=== Given text ===
This was published 9 months ago
Bizarre Sydney roundabout should ‘never have been constructed’, council admits
A Sydney council that has come under fire for spending tens of thousands of dollars on a diamond-shaped roundabout that confused drivers and vanished just days later has admitted it should never have been built.
Complaints about the bungled rollout of the roundabout in Sydney’s south-west, nicknamed the Austral “Diamondabout”, have been lodged with Liverpool City Council. Videos of confused drivers manoeuvring the unusual shape have also gone viral, garnering millions of views online.
Just eight days after it was installed on June 20, the council quietly painted over the roundabout, and give-way signs were erected instead.
At a heated Liverpool City Council meeting on Wednesday night, chief executive Jason Breton conceded the roundabout should never have been built or designed in the first place. He said the council now had the “benefit of hindsight”.
Council papers show the roundabout was originally intended to be oval-shaped, not diamond, and was never tested before it was opened.
“The roundabout, even in its skewed oval design, [should] never have been constructed,” Breton said. “The lesson learnt was swift, it was robust, and the actions in the lessons learnt are already under way.”
Two telegraph poles at the intersection of Twenty Eighth Avenue and Fifteenth Avenue were also physical constraints, which meant that even an oval design would not have worked at the site, Breton added. There were also supposedly limitations on the machinery used by the contractor.
“It is clear I have labelled the whole process unsatisfactory. I have conducted an immediate lessons learnt,” Breton admitted.

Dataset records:

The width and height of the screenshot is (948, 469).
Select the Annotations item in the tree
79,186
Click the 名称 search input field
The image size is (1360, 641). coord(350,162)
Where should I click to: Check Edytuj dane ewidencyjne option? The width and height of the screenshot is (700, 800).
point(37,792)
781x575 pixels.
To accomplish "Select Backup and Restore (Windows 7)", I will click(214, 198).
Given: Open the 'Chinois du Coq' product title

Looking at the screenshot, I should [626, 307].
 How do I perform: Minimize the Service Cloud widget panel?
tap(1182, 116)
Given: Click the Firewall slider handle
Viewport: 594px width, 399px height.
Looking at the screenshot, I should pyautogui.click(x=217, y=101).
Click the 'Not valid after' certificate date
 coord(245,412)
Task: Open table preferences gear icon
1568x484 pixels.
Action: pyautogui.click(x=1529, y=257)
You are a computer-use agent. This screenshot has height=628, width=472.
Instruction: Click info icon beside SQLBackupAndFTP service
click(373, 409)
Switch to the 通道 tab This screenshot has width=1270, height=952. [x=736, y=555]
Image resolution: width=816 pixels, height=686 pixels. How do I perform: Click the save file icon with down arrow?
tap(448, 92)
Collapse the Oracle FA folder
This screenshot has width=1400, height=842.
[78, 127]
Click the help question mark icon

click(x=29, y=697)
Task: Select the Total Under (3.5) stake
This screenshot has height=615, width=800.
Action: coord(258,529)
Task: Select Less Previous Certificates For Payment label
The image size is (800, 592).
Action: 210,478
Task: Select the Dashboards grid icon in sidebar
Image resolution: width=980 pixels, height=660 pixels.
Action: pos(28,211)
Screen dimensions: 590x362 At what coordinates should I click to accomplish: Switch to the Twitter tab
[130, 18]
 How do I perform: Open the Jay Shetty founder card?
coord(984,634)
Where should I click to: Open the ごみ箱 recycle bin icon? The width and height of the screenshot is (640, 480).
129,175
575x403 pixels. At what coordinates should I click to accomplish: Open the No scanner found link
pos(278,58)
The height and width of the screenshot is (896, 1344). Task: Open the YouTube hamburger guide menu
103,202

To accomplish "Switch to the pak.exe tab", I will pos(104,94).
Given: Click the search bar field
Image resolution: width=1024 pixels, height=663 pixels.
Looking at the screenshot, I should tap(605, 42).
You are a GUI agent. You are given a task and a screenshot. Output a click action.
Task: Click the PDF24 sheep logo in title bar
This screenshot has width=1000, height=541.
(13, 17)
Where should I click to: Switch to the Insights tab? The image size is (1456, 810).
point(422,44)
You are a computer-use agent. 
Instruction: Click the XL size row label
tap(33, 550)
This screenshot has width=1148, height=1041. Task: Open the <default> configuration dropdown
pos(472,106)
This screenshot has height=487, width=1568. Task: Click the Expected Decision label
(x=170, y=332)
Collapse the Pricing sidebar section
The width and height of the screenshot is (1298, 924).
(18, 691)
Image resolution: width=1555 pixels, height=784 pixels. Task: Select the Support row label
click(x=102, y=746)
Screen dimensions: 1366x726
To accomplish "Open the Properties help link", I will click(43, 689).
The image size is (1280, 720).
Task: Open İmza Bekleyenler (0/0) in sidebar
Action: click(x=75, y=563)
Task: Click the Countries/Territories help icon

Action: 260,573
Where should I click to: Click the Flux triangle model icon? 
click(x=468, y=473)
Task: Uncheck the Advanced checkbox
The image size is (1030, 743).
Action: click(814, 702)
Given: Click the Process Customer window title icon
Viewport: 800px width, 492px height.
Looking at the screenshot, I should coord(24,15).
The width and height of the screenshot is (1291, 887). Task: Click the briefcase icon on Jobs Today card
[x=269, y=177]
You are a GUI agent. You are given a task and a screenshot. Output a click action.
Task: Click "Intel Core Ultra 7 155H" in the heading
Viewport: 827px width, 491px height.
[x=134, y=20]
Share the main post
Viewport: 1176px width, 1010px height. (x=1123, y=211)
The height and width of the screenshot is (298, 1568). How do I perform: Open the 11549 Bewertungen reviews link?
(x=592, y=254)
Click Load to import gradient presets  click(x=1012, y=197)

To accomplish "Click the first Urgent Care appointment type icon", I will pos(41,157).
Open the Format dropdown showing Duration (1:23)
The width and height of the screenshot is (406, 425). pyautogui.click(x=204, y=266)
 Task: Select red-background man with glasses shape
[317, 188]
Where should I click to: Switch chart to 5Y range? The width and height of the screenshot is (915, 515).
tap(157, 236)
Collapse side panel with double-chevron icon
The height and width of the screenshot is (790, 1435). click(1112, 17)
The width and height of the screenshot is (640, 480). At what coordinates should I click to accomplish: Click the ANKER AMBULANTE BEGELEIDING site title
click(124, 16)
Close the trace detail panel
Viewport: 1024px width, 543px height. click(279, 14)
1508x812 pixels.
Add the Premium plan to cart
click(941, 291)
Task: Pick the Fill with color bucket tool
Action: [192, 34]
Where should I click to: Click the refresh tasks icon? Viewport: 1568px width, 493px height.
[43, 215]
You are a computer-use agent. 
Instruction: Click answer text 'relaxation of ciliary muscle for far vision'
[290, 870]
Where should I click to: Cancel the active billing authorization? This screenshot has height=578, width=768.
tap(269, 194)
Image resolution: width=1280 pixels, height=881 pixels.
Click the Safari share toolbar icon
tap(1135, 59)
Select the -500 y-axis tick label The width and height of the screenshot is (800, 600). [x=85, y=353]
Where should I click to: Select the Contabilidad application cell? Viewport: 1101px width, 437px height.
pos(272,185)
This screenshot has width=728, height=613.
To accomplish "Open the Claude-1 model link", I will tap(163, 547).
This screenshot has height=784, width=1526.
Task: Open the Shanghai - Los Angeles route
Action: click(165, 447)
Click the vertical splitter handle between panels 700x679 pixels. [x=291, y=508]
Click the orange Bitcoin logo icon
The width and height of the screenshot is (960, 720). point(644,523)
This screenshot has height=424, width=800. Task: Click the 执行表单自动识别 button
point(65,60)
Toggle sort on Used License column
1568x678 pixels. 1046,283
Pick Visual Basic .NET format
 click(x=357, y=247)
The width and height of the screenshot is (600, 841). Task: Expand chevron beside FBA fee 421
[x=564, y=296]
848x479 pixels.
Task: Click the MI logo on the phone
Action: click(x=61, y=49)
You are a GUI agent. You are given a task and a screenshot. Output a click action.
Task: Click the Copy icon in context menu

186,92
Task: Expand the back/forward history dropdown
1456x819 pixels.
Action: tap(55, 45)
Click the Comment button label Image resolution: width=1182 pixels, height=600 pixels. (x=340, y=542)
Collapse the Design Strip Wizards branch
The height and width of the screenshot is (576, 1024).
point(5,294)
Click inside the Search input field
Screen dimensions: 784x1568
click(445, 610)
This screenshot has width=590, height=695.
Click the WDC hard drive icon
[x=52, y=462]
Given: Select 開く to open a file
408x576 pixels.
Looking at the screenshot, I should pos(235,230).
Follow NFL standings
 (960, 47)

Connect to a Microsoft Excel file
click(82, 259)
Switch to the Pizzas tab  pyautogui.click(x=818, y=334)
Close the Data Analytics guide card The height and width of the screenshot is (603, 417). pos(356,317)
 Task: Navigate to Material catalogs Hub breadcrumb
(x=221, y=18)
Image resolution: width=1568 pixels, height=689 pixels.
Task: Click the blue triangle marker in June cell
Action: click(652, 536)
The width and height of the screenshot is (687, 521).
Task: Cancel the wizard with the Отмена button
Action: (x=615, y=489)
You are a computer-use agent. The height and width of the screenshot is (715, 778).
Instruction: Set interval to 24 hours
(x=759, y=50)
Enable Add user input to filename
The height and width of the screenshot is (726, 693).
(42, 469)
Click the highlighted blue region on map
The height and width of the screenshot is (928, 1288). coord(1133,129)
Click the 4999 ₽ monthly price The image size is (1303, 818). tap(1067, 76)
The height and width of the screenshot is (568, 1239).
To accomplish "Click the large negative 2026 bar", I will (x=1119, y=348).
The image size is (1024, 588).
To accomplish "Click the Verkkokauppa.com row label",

=== Problem 1 ===
Write out everything in the roundabout article from "Complaints about the" down to "of views online.".
=== Problem 2 ===
According to the roundabout article, what shape was the roundabout originally intended to have?

=== Task output 1 ===
Complaints about the bungled rollout of the roundabout in Sydney’s south-west, nicknamed the Austral “Diamondabout”, have been lodged with Liverpool City Council. Videos of confused drivers manoeuvring the unusual shape have also gone viral, garnering millions of views online.

=== Task output 2 ===
Oval-shaped